## WHAT THE TASK ASKS
The output is the lines below from the one with "has height=493, width=1059." through the one with "Given: Select the 风格指数ETF row", both included, printed exactly and with no other line.

+ + + +

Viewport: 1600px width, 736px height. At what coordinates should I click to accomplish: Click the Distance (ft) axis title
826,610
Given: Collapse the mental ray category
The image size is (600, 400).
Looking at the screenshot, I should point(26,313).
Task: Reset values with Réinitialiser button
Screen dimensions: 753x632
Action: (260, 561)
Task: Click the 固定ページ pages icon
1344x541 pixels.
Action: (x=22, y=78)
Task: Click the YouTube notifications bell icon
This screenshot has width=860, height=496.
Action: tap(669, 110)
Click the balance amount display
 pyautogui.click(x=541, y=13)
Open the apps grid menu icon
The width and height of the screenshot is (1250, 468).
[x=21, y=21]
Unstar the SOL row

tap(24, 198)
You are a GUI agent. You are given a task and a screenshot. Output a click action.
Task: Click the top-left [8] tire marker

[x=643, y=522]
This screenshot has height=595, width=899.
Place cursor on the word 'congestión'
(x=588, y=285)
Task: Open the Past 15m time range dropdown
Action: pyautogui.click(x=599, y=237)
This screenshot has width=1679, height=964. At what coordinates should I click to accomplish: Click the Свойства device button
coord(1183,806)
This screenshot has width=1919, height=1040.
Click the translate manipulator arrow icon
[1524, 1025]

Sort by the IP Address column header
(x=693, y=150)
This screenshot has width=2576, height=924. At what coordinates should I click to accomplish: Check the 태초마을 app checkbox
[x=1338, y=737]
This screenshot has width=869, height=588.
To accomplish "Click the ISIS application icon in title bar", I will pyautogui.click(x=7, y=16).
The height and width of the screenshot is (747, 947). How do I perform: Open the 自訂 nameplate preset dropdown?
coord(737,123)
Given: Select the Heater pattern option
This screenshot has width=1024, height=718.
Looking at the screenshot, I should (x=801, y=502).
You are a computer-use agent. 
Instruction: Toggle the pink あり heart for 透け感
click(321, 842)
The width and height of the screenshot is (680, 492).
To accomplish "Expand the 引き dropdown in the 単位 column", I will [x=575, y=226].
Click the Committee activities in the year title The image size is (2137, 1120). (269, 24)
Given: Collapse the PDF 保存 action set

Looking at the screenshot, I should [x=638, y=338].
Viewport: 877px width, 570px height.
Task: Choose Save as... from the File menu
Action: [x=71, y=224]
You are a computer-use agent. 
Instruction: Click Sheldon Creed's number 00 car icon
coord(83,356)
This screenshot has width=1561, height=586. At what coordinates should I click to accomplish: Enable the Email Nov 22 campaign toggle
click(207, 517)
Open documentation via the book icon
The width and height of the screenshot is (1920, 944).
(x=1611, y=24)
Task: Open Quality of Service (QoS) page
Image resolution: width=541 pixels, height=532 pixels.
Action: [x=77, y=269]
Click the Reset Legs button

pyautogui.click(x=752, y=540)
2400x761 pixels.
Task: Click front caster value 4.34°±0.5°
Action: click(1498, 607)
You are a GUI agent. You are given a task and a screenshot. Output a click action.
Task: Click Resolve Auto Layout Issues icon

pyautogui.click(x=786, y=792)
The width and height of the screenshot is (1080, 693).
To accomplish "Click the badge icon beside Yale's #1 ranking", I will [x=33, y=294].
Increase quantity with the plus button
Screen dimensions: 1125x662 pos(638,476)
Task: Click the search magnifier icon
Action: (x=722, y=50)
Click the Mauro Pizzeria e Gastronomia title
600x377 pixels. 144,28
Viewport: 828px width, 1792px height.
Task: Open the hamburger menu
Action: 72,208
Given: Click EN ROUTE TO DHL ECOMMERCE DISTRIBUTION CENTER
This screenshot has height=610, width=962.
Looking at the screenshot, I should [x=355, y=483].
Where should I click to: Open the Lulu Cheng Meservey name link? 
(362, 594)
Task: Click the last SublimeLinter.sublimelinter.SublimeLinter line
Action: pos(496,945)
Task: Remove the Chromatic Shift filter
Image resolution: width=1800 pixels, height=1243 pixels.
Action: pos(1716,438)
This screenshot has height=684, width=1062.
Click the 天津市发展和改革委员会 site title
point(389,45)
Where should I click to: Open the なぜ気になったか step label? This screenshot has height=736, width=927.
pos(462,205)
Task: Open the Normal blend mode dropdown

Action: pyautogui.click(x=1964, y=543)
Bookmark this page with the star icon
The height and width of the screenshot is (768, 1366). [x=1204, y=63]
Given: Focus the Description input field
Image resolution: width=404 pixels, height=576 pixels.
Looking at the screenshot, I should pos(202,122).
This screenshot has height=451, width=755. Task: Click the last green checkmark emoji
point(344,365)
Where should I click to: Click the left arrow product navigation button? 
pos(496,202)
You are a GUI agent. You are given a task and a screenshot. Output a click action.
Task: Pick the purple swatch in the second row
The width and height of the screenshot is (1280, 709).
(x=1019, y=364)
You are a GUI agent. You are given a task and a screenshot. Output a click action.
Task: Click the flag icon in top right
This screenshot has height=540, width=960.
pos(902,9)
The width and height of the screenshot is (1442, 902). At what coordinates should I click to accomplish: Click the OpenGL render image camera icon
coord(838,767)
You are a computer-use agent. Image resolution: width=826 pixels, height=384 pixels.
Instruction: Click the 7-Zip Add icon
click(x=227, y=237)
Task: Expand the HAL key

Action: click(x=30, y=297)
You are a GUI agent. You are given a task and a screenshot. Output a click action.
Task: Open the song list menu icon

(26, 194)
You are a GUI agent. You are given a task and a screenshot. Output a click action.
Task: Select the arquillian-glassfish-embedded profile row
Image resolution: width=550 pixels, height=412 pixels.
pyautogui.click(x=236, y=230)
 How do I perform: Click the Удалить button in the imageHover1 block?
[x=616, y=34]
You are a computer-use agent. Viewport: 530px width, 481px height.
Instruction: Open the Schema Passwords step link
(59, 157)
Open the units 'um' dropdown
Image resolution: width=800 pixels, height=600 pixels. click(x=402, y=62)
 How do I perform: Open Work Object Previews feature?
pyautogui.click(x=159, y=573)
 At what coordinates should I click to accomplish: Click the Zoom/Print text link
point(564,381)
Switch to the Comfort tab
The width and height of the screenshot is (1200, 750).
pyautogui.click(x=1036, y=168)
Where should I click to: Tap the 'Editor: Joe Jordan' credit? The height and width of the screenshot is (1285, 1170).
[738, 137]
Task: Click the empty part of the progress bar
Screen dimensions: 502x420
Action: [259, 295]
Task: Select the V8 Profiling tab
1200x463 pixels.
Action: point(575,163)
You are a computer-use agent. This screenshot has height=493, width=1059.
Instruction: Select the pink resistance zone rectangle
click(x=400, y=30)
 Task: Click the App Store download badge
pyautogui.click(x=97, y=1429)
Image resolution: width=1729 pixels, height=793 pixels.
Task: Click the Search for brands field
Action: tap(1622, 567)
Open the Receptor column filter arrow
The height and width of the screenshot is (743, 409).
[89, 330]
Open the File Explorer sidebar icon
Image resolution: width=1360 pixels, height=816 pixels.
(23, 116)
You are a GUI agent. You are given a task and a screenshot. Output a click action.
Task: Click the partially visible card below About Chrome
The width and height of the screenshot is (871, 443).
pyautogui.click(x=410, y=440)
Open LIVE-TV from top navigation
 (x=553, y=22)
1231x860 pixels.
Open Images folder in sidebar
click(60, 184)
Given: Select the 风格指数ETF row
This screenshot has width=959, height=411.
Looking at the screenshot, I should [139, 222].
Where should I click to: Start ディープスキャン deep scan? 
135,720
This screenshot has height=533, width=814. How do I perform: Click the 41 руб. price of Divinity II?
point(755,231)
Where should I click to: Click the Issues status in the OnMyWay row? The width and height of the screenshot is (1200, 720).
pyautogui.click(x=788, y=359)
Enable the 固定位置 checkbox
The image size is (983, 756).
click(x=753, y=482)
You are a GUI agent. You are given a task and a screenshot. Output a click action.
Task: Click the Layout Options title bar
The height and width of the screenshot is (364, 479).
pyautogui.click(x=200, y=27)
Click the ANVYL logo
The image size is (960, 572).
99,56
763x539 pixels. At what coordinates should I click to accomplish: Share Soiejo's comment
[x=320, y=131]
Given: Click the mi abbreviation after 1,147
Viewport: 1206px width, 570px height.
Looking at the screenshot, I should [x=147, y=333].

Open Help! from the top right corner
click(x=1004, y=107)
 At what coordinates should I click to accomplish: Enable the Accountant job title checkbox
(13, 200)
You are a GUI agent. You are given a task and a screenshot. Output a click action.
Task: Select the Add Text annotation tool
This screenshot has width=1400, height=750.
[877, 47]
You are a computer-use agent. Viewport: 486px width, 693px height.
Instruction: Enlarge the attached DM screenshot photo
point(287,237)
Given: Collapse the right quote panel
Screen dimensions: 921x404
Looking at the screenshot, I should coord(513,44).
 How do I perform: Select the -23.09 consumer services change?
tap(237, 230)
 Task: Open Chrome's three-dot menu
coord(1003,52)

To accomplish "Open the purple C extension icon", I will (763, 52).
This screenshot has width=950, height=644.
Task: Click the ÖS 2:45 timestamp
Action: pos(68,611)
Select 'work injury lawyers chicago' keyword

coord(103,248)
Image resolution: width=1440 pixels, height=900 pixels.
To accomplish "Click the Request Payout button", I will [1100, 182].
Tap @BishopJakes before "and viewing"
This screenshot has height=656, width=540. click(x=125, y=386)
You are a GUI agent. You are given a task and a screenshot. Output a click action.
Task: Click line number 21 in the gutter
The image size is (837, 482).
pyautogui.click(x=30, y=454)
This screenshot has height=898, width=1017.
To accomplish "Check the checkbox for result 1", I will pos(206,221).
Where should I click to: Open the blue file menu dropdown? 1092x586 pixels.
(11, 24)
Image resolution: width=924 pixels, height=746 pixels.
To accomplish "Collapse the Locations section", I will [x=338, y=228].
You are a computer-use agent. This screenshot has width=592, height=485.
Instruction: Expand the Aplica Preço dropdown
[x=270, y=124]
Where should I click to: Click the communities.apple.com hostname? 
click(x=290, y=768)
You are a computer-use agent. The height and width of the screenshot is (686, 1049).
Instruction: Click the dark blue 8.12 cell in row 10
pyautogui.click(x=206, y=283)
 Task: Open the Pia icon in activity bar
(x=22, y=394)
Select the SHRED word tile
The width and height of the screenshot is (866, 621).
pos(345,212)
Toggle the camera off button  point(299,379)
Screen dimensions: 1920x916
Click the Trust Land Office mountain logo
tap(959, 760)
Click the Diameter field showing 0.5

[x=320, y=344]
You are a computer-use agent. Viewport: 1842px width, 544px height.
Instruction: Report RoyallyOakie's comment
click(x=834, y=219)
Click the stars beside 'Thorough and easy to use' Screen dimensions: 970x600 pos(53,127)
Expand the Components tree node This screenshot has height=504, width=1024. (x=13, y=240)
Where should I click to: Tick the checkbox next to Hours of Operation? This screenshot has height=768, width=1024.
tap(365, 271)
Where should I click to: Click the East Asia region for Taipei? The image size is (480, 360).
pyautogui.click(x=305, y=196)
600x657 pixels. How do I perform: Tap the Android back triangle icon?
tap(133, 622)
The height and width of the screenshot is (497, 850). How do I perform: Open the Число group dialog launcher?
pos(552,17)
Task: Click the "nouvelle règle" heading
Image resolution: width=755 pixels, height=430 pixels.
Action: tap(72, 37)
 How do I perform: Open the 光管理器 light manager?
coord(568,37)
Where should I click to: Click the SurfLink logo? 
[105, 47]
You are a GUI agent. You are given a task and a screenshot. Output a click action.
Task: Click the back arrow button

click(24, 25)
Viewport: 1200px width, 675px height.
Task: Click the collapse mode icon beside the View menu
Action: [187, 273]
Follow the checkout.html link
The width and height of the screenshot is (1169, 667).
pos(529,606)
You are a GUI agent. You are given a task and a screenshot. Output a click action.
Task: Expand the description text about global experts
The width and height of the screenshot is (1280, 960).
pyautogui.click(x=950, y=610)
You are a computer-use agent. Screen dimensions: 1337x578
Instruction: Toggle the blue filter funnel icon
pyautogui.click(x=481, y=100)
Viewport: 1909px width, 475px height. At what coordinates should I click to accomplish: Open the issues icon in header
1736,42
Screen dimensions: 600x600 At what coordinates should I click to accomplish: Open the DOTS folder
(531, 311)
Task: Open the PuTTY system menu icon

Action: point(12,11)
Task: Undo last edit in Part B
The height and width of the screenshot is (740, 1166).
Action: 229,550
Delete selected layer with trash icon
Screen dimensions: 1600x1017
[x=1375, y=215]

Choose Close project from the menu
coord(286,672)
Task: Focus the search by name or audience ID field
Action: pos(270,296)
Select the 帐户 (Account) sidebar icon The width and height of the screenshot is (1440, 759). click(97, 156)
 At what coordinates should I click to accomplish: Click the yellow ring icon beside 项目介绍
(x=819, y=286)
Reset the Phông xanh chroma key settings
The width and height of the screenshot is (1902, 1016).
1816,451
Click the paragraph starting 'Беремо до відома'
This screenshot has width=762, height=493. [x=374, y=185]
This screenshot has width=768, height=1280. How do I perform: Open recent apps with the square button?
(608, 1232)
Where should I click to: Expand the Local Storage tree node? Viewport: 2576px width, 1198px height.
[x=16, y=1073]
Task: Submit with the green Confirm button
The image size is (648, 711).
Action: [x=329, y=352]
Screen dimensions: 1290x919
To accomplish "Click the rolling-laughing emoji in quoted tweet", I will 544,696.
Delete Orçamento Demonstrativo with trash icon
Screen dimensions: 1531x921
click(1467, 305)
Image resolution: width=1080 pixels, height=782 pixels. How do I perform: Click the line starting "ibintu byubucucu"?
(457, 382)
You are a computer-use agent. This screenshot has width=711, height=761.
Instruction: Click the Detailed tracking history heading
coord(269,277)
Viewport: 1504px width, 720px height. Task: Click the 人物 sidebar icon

+ + + +

## SOLUTION FOR THIS PROBLEM
You are a computer-use agent. This screenshot has height=493, width=1059.
Instruction: Select the pink resistance zone rectangle
click(x=400, y=30)
 Task: Click the App Store download badge
pyautogui.click(x=97, y=1429)
Image resolution: width=1729 pixels, height=793 pixels.
Task: Click the Search for brands field
Action: tap(1622, 567)
Open the Receptor column filter arrow
The height and width of the screenshot is (743, 409).
[89, 330]
Open the File Explorer sidebar icon
Image resolution: width=1360 pixels, height=816 pixels.
(23, 116)
You are a GUI agent. You are given a task and a screenshot. Output a click action.
Task: Click the partially visible card below About Chrome
The width and height of the screenshot is (871, 443).
pyautogui.click(x=410, y=440)
Open LIVE-TV from top navigation
 (x=553, y=22)
1231x860 pixels.
Open Images folder in sidebar
click(60, 184)
Given: Select the 风格指数ETF row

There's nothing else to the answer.